In this work, graphite anodes and lithium iron phosphate (LFP) cathodes are used to examine the effects of sodium hexafluorophosphate (NaPF 6 ) and potassium hexafluorophosphate (KPF 6 ) electrolyte additives on the formation of the solid electrolyte interphase and the performance of lithium-ion batteries in both half-cell and full-cell designs.
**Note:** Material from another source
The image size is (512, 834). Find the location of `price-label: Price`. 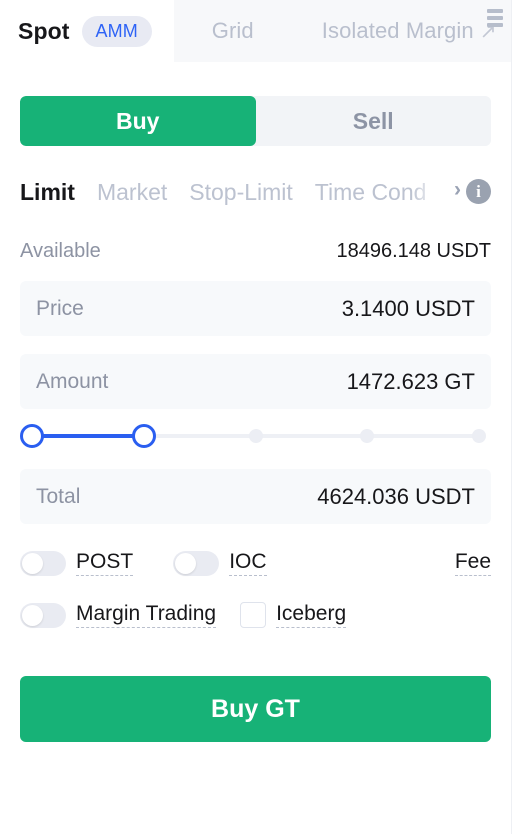

price-label: Price is located at coordinates (60, 308).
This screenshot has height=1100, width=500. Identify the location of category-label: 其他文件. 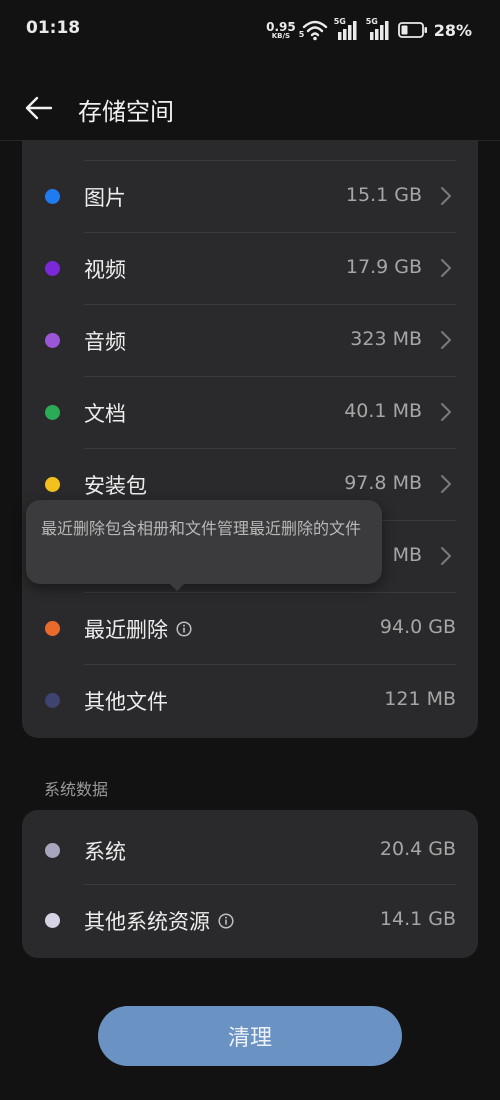
(126, 702).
The objective is to assess whether these additives may increase cycle performance, decrease irreversible capacity loss, and improve interfacial stability. Compared to the control electrolyte (1.22 M Lithium hexafluorophosphate (LiPF 6 )), cells with NaPF 6 and KPF 6 additives produced less SEI products, which decreased irreversible capacity loss and enhanced initial coulombic efficiency. Following the formation of the solid electrolyte interphase, the specific capacity of the control cell was 607 mA·h/g, with 177 mA·h/g irreversible capacity loss. In contrast, irreversible capacity loss was reduced by 38.98% and 37.85% in cells containing KPF 6 and NaPF 6 additives, respectively. In full cell cycling, a considerable improvement in capacity retention was achieved by adding NaPF 6 and KPF 6 . The electrolyte, including NaPF 6 , maintained 67.39% greater capacity than the LiPF 6 baseline after 20 cycles, whereas the electrolyte with KPF 6 demonstrated a 30.43% improvement, indicating the positive impacts of these additions. X-ray photoelectron spectroscopy verified that sodium (Na + ) and potassium (K + ) ions were present in the SEI of samples containing NaPF 6 and KPF 6 . While K + did not intercalate in LFP, cyclic voltammetry confirmed that Na + intercalated into LFP with negligible impact on the energy storage of full cells. These findings demonstrate that NaPF 6 and KPF 6 are suitable additions for enhancing lithium-ion battery performance in the popular artificial graphite/LFP system.